__Latihan Tertulis 1__. Sebutkan semua orang yang muncul dalam kisah tentang kaum yang murtad, baik dengan nama maupun dengan gelar.
__Latihan Tertulis 2__. Tolong lanjutkan kisah tentang kaum yang murtad mulai dari titik terakhirnya.

__Kutipan Bacaan__.
Maaf dan Marah Khalifah Abu Bakar kepada Kaum yang Murtad

Selasa, 04 Agustus 2020 - 05:00 WIB
loading...
Maaf dan Marah Khalifah Abu Bakar kepada Kaum yang Murtad
Ilustrasi Khalifah Abu Bakar. Foto/Ilustrasi/Ist
A A A
KISAH ini tentang kaum yang murtad setelah Rasulullah SAW wafat. Salah satunya adalah Qurrah bin Hubairah, pemimpin Banu Amir. Sekembalinya dari Oman menuju Madinah, Amr bin As singgah ke hunian Qurrah. Kala itu, sang pemimpin kabilah itu dan anak buahnya sedang mempertimbangkan untuk meninggalkan Islam atau murtad . ( )

Tatkala Amr akan meneruskan perjalanan, Qurrah mengajak berbicara empat mata kepadanya. “He, orang-orang Arab pinggiran itu tidak senang kepada kamu sekalian karena upeti itu. Kalau kalian dapat membebaskan mereka dari pengambilan harta mereka, mereka akan setia dan patuh kepada kalian. Kalau tidak, tak ada jalan lain mereka sepakat akan melawan kalian,” ujarnya terkait permintaannya untuk tidak membayar zakat .

“Kau sudah berbalik jadi kafir, Qurrah? Kau mengancam dan menakut-nakuti kami dengan mereka itu?” jawab Amr balik mengancam.

Sikap Qurrah bin Hubairah ini agak aneh. Soalnya, tadinya dia dikenal sebagai penyembah berhala yang berakal. “Kami mempunyai – banyak tuhan laki-laki dan tuhan perempuan. Tuhan-tuhan itu kami panggil, tetapi tidak menyahut. Kami mohon sesuatu kepada mereka, tetapi mereka tidak memberi apa-apa,” ujarnya saat bertemu Rasulullah Shalallahu ‘alaihi wasallam. ( )

Setelah itu ia kemudian memeluk agama Islam. “Beruntunglah orang yang dikaruniai akal dan pikiran yang sehat,” ujar Rasulullah kepada Qurrah bin Hubairah, kala itu.

Tak disangka, setelah Rasulullah SAW wafat, dia masuk barisan orang yang enggan membayar zakat. Akhirnya Qurrah termasuk orang yang diperangi pasukan Khalid bin Walid.

Baris tentang letak sasaran

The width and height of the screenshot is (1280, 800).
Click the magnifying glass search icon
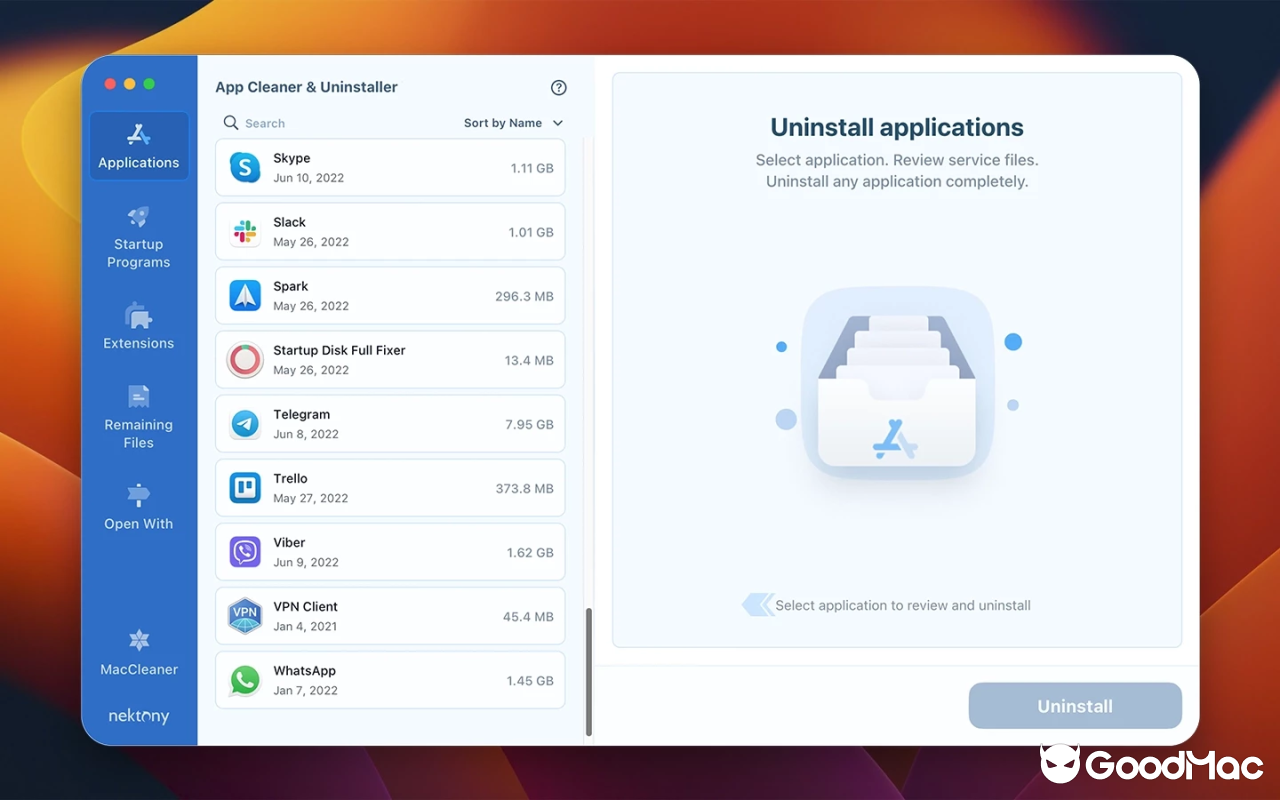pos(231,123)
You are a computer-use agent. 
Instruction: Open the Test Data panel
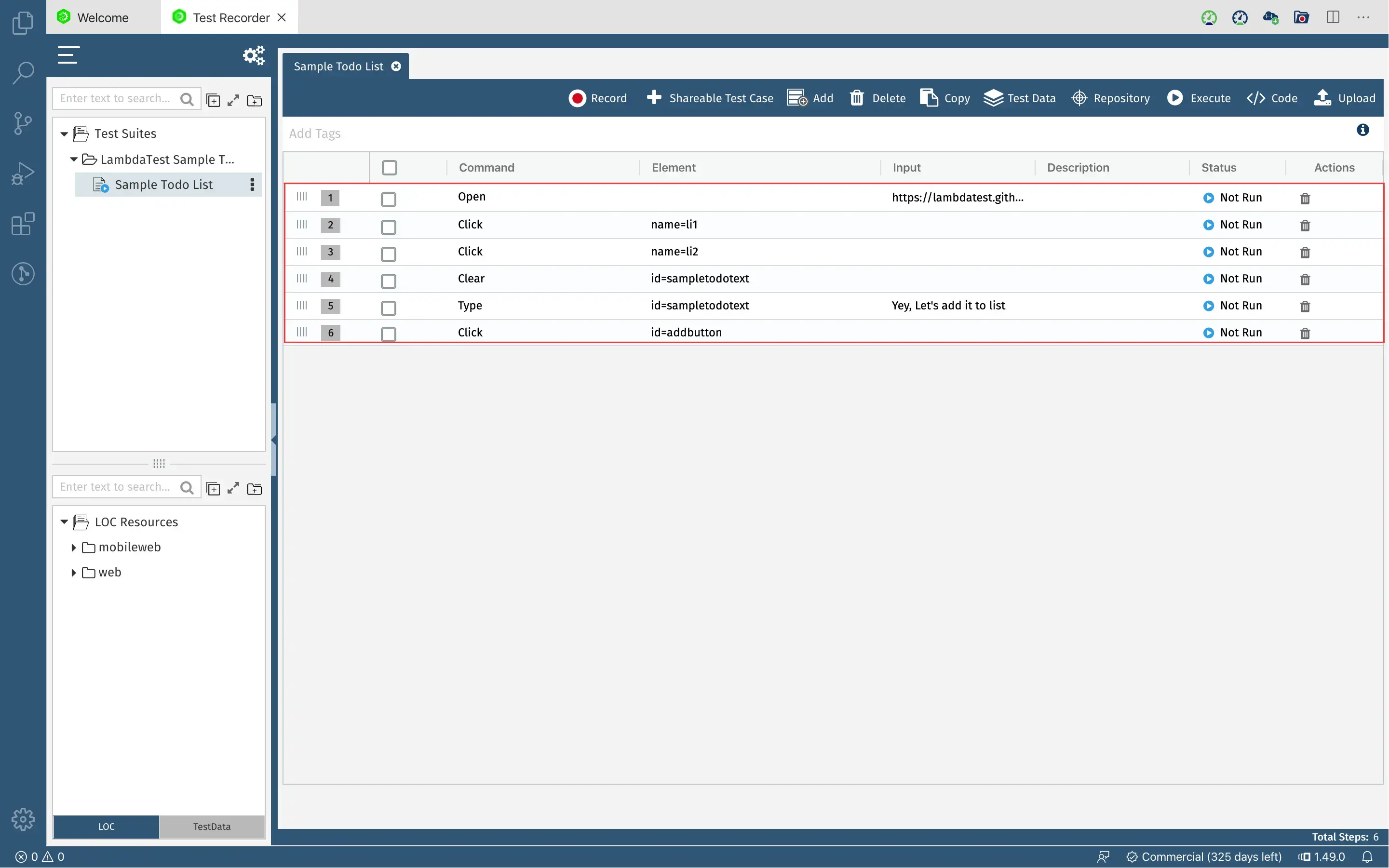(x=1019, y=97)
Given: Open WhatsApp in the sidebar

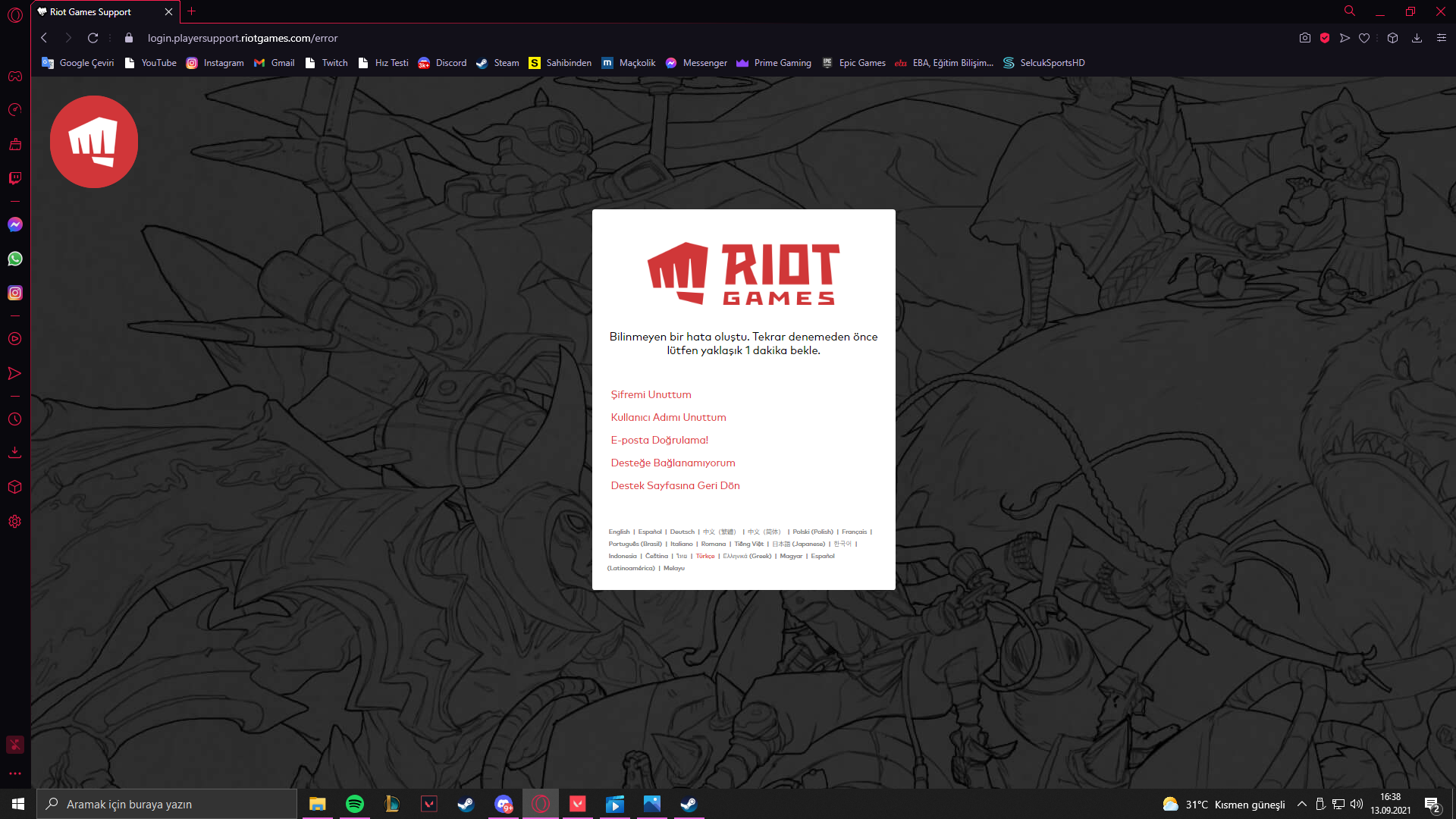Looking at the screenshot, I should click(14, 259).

---

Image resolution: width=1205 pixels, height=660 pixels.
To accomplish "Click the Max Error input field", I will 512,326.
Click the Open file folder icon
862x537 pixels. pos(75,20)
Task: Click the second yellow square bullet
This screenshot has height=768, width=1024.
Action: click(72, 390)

...

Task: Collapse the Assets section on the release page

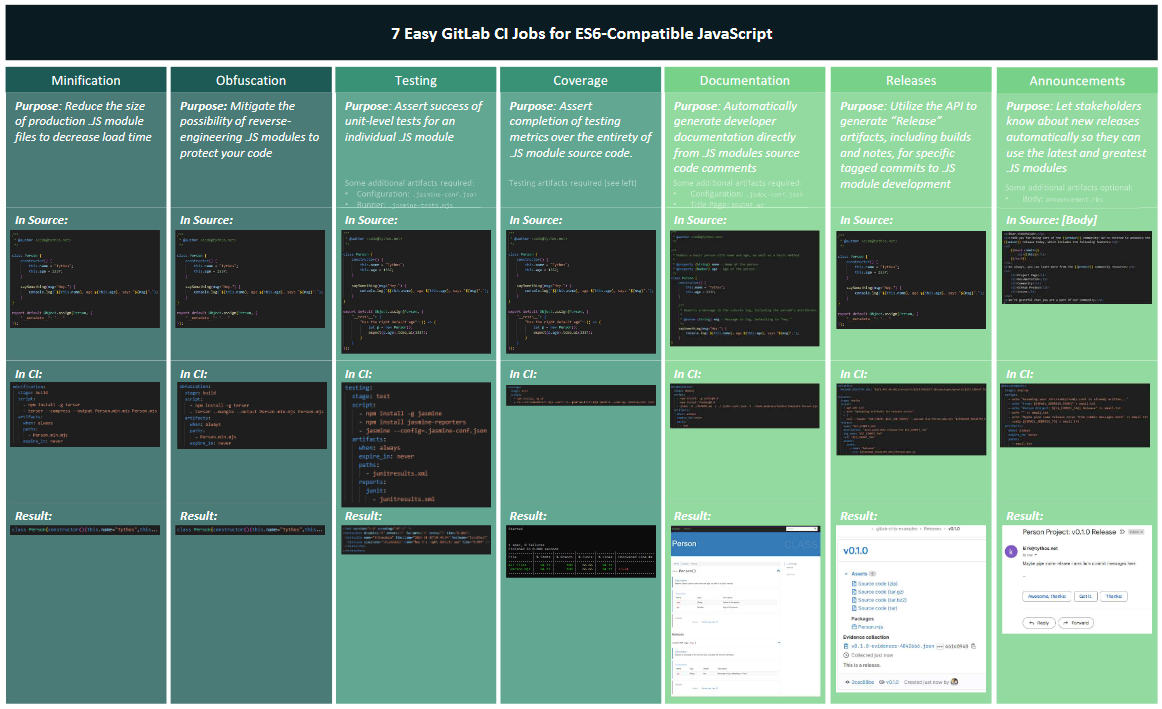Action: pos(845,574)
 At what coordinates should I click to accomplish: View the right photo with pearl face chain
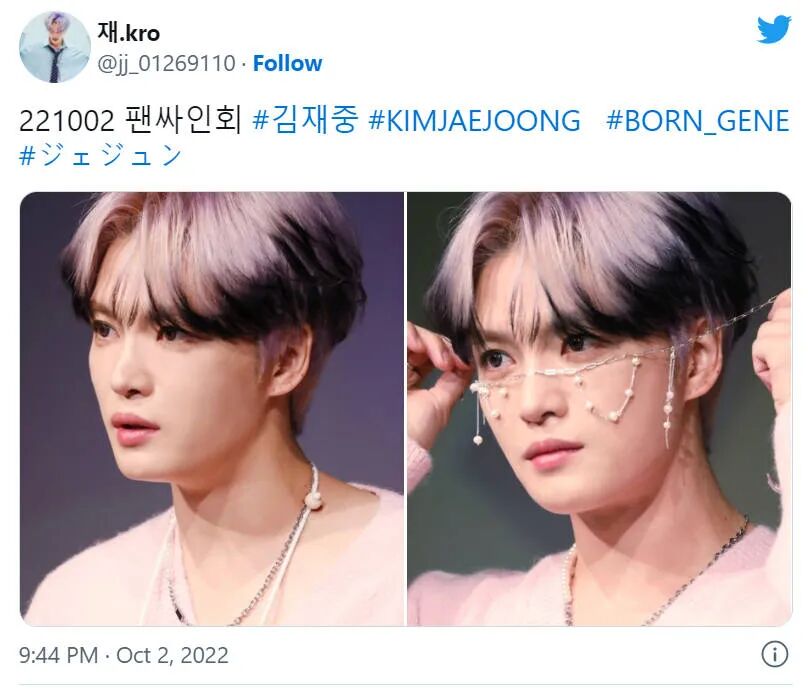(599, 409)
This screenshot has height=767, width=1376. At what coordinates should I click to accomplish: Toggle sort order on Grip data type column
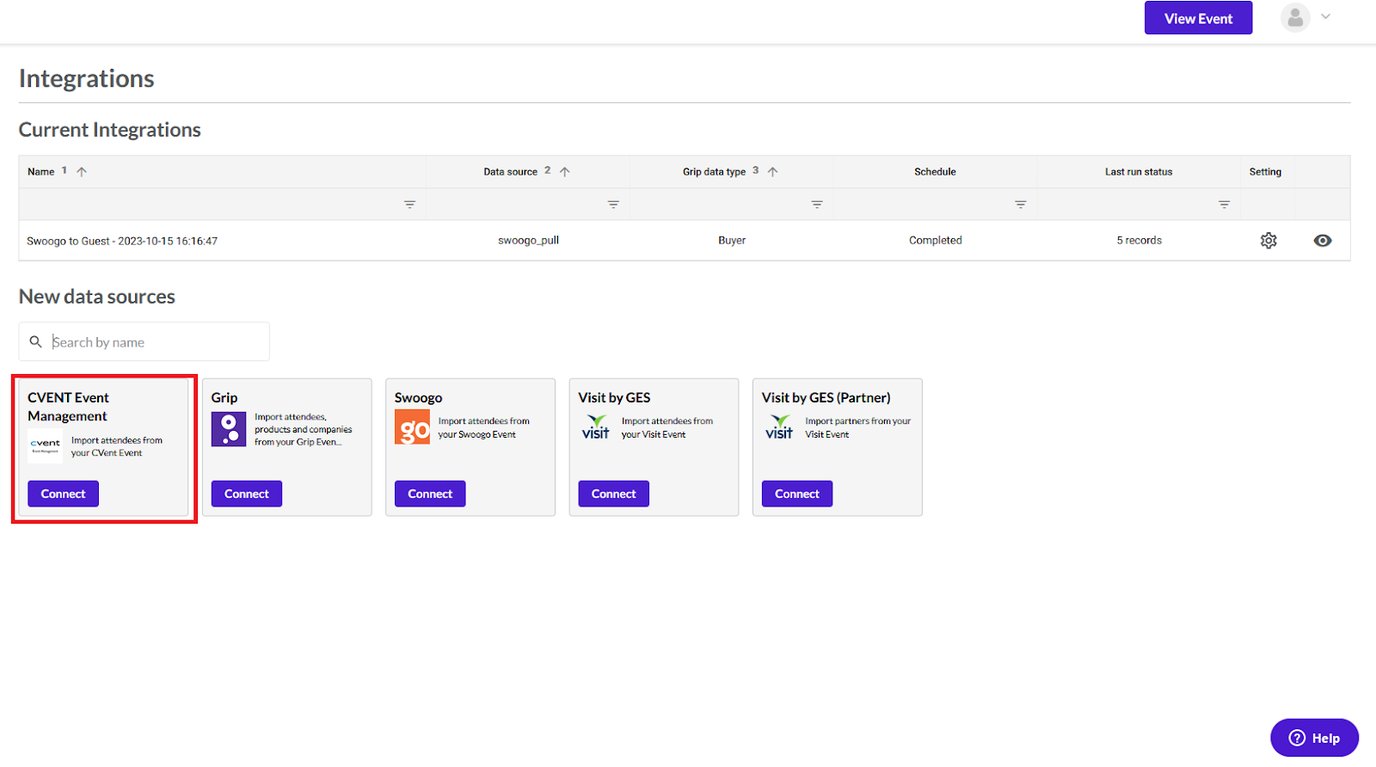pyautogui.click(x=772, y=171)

__Jawaban Tertulis 1__. Abu Bakar, Rasulullah SAW, Qurrah bin Hubairah, Amr bin As, Khalid bin Walid

__Jawaban Tertulis 2__.
Ia ditangkap Hisyam bin Al-Ash dan dibawanya kepada Khalid. Oleh Khalid, Qurrah pun dikirim sebagai tawanan ke Madinah untuk dihadapkan kepada
Khalifah Abu Bakar . Kepada Khalifah, Ia menolak dibilang murtad. “Khalifah Rasulullah, saya seorang Muslim, dan keislaman saya itu sudah disaksikan oleh Amr bin As. Ketika singgah ke tempat saya, saya terima dia, saya hormati dan saya lindungi dia,” ujarnya memelas.

Selanjutnya, Khalifah Abu Bakar memanggil Amr bin As dan menanyakan tentang Qurrah serta apa yang dikatakannya itu. Amr pun bercerita apa adanya. Setelah menyinggung soal zakat dan apa yang dikatakannya, Qurrah menyela sambil mengatakan: “Cukup!” ( )

Tetapi Amr berkata: “Tidak. Akan saya ceritakan semua yang kaukatakan.”

Selesai Amr menceritakan, Abu Bakar tersenyum dan Qurrah diselamatkan dari hukuman mati.

Politik Pemaaf
Muhammad Husain Haikal dalam As-Siddiq Abu Bakr mengatakan politik Abu Bakar memberi maaf itu bukan berarti suatu kelonggaran atau ragu dari pihaknya, tetapi dimaksudkan untuk meredam segala gejolak; tujuan untuk kebaikan Islam dan Muslimin. Di luar itu Abu Bakar tidak mengenal sikap lemah jika sudah menyangkut soal risalah Nabi Muhammad.

Contoh lainnya terjadi pada Alqamah bin Ulasah dari Banu Kalb. Pada suatu ketika ia masuk Islam kemudian murtad pada masa Rasulullah, kemudian ia bergabung dengan Syam melawan muslim.

Setelah Nabi Muhammad wafat, ia datang cepat-cepat dan bermarkas di Banu Kalb. Berita terkait Alqamah itu sampai kepada Abu Bakar. Beliau pun mengutus Qa'qa' bin Amr dengan perintah berangkat untuk menyerangnya, kalau-kalau ia dapat membawanya atau membunuhnya. “Ingat bahwa hati akan terobati bila sudah dituntaskan, dan berbuatlah dengan caramu sendiri,” ujar Khalifah Abu Bakar berpesan.

Qa'qa' berangkat dengan anak buahnya. Tetapi tidak berhasil menemui orang itu, karena ia sudah lari. Istri, anak-anaknya serta mereka yang tinggal di tempat itu semua kembali kepada Islam, dan mereka tidak mau membantu Alqamah.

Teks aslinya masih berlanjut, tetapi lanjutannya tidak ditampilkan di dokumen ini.